● TASK DETAILS
Output all records below verbatim.

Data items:
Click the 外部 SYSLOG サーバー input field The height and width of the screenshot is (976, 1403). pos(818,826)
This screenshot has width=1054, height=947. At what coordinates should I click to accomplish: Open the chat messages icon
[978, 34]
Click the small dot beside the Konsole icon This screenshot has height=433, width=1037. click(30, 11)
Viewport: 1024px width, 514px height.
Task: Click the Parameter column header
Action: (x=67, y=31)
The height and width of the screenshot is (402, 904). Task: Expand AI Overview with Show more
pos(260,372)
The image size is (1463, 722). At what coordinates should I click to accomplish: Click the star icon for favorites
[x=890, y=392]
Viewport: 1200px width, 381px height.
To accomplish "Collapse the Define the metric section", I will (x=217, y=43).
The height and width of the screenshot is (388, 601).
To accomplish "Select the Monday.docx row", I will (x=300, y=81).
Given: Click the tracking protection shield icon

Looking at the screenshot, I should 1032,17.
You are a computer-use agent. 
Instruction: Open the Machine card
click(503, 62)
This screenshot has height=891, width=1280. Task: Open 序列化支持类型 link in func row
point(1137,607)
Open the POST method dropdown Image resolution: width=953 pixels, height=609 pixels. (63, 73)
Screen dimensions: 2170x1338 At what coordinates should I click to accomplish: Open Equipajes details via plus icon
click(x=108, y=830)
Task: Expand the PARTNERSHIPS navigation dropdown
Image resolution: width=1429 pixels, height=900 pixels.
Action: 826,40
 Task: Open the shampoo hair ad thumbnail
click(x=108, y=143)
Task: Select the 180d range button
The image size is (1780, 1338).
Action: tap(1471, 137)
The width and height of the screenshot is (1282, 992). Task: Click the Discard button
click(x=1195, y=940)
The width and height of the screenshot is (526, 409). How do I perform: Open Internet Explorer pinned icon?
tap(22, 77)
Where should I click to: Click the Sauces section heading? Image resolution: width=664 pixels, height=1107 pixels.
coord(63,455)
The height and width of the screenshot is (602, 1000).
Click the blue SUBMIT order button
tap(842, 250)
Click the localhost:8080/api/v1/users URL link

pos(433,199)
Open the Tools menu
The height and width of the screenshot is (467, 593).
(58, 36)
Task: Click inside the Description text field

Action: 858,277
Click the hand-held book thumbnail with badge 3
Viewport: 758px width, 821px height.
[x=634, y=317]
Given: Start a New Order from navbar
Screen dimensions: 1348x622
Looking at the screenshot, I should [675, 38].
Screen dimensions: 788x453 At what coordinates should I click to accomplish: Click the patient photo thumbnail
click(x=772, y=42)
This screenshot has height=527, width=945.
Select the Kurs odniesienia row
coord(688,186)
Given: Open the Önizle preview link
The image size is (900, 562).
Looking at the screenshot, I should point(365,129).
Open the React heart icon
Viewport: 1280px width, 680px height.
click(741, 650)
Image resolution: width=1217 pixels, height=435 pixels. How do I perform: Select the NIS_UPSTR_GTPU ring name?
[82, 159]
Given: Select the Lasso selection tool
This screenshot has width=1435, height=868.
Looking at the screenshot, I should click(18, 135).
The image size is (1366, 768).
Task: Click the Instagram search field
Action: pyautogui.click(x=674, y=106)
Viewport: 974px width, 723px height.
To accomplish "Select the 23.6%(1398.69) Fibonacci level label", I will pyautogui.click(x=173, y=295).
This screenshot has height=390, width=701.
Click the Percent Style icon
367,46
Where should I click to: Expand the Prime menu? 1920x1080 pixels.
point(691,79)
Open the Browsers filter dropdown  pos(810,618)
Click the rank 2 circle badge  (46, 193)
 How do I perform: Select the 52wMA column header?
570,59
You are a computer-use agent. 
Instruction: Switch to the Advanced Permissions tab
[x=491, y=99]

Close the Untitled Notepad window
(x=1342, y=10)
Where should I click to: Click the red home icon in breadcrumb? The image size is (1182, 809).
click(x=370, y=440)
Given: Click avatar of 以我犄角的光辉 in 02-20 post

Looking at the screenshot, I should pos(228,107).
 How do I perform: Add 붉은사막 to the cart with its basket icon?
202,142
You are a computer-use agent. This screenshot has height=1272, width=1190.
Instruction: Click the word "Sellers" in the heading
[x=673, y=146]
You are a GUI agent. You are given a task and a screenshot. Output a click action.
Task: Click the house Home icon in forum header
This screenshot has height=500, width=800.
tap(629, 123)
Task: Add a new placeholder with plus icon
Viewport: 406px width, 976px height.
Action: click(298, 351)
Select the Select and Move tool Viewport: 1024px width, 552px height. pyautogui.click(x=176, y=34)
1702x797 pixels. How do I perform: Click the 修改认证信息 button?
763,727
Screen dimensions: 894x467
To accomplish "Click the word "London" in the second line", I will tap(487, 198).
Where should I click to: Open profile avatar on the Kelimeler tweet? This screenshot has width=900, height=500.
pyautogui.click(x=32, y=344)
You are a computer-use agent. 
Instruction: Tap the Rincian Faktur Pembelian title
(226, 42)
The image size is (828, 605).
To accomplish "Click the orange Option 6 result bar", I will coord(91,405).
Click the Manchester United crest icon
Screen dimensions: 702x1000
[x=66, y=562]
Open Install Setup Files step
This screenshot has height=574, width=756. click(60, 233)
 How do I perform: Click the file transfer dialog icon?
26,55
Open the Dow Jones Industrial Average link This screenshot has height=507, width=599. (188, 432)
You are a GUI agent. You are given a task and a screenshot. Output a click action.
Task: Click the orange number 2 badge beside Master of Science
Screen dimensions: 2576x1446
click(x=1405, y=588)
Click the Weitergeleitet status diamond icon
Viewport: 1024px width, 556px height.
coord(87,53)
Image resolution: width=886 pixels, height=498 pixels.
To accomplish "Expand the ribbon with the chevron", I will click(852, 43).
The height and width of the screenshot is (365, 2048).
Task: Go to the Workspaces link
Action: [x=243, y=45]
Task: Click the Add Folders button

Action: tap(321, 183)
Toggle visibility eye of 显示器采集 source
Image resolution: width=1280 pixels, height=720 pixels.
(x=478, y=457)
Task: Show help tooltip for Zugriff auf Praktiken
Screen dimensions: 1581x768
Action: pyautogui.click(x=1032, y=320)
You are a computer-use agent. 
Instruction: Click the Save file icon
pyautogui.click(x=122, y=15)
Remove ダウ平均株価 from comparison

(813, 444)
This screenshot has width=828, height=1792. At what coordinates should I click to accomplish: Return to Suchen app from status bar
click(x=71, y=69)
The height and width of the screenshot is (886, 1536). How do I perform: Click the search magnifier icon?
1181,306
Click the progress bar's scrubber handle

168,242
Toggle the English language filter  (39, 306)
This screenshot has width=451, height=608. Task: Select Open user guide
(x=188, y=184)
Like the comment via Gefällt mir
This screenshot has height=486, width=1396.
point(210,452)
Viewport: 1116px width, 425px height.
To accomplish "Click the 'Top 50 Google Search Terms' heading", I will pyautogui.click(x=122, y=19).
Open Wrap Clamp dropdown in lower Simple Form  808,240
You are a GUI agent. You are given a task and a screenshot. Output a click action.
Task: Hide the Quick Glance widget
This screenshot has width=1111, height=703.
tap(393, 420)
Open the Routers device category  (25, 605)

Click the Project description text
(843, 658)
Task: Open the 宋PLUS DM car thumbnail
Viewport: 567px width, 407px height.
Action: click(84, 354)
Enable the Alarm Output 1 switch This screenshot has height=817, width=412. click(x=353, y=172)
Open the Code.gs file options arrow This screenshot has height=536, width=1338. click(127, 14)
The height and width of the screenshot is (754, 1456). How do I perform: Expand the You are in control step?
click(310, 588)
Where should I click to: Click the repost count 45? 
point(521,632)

● WRITTEN REPLY
Click the 外部 SYSLOG サーバー input field The height and width of the screenshot is (976, 1403). pos(818,826)
This screenshot has width=1054, height=947. At what coordinates should I click to accomplish: Open the chat messages icon
[978, 34]
Click the small dot beside the Konsole icon This screenshot has height=433, width=1037. click(30, 11)
Viewport: 1024px width, 514px height.
Task: Click the Parameter column header
Action: (x=67, y=31)
The height and width of the screenshot is (402, 904). Task: Expand AI Overview with Show more
pos(260,372)
The image size is (1463, 722). At what coordinates should I click to accomplish: Click the star icon for favorites
[x=890, y=392]
Viewport: 1200px width, 381px height.
To accomplish "Collapse the Define the metric section", I will (x=217, y=43).
The height and width of the screenshot is (388, 601).
To accomplish "Select the Monday.docx row", I will (x=300, y=81).
Given: Click the tracking protection shield icon

Looking at the screenshot, I should 1032,17.
You are a computer-use agent. 
Instruction: Open the Machine card
click(503, 62)
This screenshot has height=891, width=1280. Task: Open 序列化支持类型 link in func row
point(1137,607)
Open the POST method dropdown Image resolution: width=953 pixels, height=609 pixels. (63, 73)
Screen dimensions: 2170x1338 At what coordinates should I click to accomplish: Open Equipajes details via plus icon
click(x=108, y=830)
Task: Expand the PARTNERSHIPS navigation dropdown
Image resolution: width=1429 pixels, height=900 pixels.
Action: 826,40
 Task: Open the shampoo hair ad thumbnail
click(x=108, y=143)
Task: Select the 180d range button
The image size is (1780, 1338).
Action: tap(1471, 137)
The width and height of the screenshot is (1282, 992). Task: Click the Discard button
click(x=1195, y=940)
The width and height of the screenshot is (526, 409). How do I perform: Open Internet Explorer pinned icon?
tap(22, 77)
Where should I click to: Click the Sauces section heading? Image resolution: width=664 pixels, height=1107 pixels.
coord(63,455)
The height and width of the screenshot is (602, 1000).
Click the blue SUBMIT order button
tap(842, 250)
Click the localhost:8080/api/v1/users URL link

pos(433,199)
Open the Tools menu
The height and width of the screenshot is (467, 593).
(58, 36)
Task: Click inside the Description text field

Action: 858,277
Click the hand-held book thumbnail with badge 3
Viewport: 758px width, 821px height.
[x=634, y=317]
Given: Start a New Order from navbar
Screen dimensions: 1348x622
Looking at the screenshot, I should [675, 38].
Screen dimensions: 788x453 At what coordinates should I click to accomplish: Click the patient photo thumbnail
click(x=772, y=42)
This screenshot has height=527, width=945.
Select the Kurs odniesienia row
coord(688,186)
Given: Open the Önizle preview link
The image size is (900, 562).
Looking at the screenshot, I should point(365,129).
Open the React heart icon
Viewport: 1280px width, 680px height.
click(741, 650)
Image resolution: width=1217 pixels, height=435 pixels. How do I perform: Select the NIS_UPSTR_GTPU ring name?
[82, 159]
Given: Select the Lasso selection tool
This screenshot has width=1435, height=868.
Looking at the screenshot, I should click(18, 135).
The image size is (1366, 768).
Task: Click the Instagram search field
Action: pyautogui.click(x=674, y=106)
Viewport: 974px width, 723px height.
To accomplish "Select the 23.6%(1398.69) Fibonacci level label", I will pyautogui.click(x=173, y=295).
This screenshot has height=390, width=701.
Click the Percent Style icon
367,46
Where should I click to: Expand the Prime menu? 1920x1080 pixels.
point(691,79)
Open the Browsers filter dropdown  pos(810,618)
Click the rank 2 circle badge  (46, 193)
 How do I perform: Select the 52wMA column header?
570,59
You are a computer-use agent. 
Instruction: Switch to the Advanced Permissions tab
[x=491, y=99]

Close the Untitled Notepad window
(x=1342, y=10)
Where should I click to: Click the red home icon in breadcrumb? The image size is (1182, 809).
click(x=370, y=440)
Given: Click avatar of 以我犄角的光辉 in 02-20 post

Looking at the screenshot, I should pos(228,107).
 How do I perform: Add 붉은사막 to the cart with its basket icon?
202,142
You are a computer-use agent. This screenshot has height=1272, width=1190.
Instruction: Click the word "Sellers" in the heading
[x=673, y=146]
You are a GUI agent. You are given a task and a screenshot. Output a click action.
Task: Click the house Home icon in forum header
This screenshot has height=500, width=800.
tap(629, 123)
Task: Add a new placeholder with plus icon
Viewport: 406px width, 976px height.
Action: click(298, 351)
Select the Select and Move tool Viewport: 1024px width, 552px height. pyautogui.click(x=176, y=34)
1702x797 pixels. How do I perform: Click the 修改认证信息 button?
763,727
Screen dimensions: 894x467
To accomplish "Click the word "London" in the second line", I will tap(487, 198).
Where should I click to: Open profile avatar on the Kelimeler tweet? This screenshot has width=900, height=500.
pyautogui.click(x=32, y=344)
You are a computer-use agent. 
Instruction: Tap the Rincian Faktur Pembelian title
(226, 42)
The image size is (828, 605).
To accomplish "Click the orange Option 6 result bar", I will coord(91,405).
Click the Manchester United crest icon
Screen dimensions: 702x1000
[x=66, y=562]
Open Install Setup Files step
This screenshot has height=574, width=756. click(60, 233)
 How do I perform: Click the file transfer dialog icon?
26,55
Open the Dow Jones Industrial Average link This screenshot has height=507, width=599. (188, 432)
You are a GUI agent. You are given a task and a screenshot. Output a click action.
Task: Click the orange number 2 badge beside Master of Science
Screen dimensions: 2576x1446
click(x=1405, y=588)
Click the Weitergeleitet status diamond icon
Viewport: 1024px width, 556px height.
coord(87,53)
Image resolution: width=886 pixels, height=498 pixels.
To accomplish "Expand the ribbon with the chevron", I will click(852, 43).
The height and width of the screenshot is (365, 2048).
Task: Go to the Workspaces link
Action: [x=243, y=45]
Task: Click the Add Folders button

Action: tap(321, 183)
Toggle visibility eye of 显示器采集 source
Image resolution: width=1280 pixels, height=720 pixels.
(x=478, y=457)
Task: Show help tooltip for Zugriff auf Praktiken
Screen dimensions: 1581x768
Action: pyautogui.click(x=1032, y=320)
You are a computer-use agent. 
Instruction: Click the Save file icon
pyautogui.click(x=122, y=15)
Remove ダウ平均株価 from comparison

(813, 444)
This screenshot has width=828, height=1792. At what coordinates should I click to accomplish: Return to Suchen app from status bar
click(x=71, y=69)
The height and width of the screenshot is (886, 1536). How do I perform: Click the search magnifier icon?
1181,306
Click the progress bar's scrubber handle

168,242
Toggle the English language filter  (39, 306)
This screenshot has width=451, height=608. Task: Select Open user guide
(x=188, y=184)
Like the comment via Gefällt mir
This screenshot has height=486, width=1396.
point(210,452)
Viewport: 1116px width, 425px height.
To accomplish "Click the 'Top 50 Google Search Terms' heading", I will pyautogui.click(x=122, y=19).
Open Wrap Clamp dropdown in lower Simple Form  808,240
You are a GUI agent. You are given a task and a screenshot. Output a click action.
Task: Hide the Quick Glance widget
This screenshot has width=1111, height=703.
tap(393, 420)
Open the Routers device category  (25, 605)

Click the Project description text
(843, 658)
Task: Open the 宋PLUS DM car thumbnail
Viewport: 567px width, 407px height.
Action: click(84, 354)
Enable the Alarm Output 1 switch This screenshot has height=817, width=412. click(x=353, y=172)
Open the Code.gs file options arrow This screenshot has height=536, width=1338. click(127, 14)
The height and width of the screenshot is (754, 1456). How do I perform: Expand the You are in control step?
click(310, 588)
Where should I click to: Click the repost count 45? 
point(521,632)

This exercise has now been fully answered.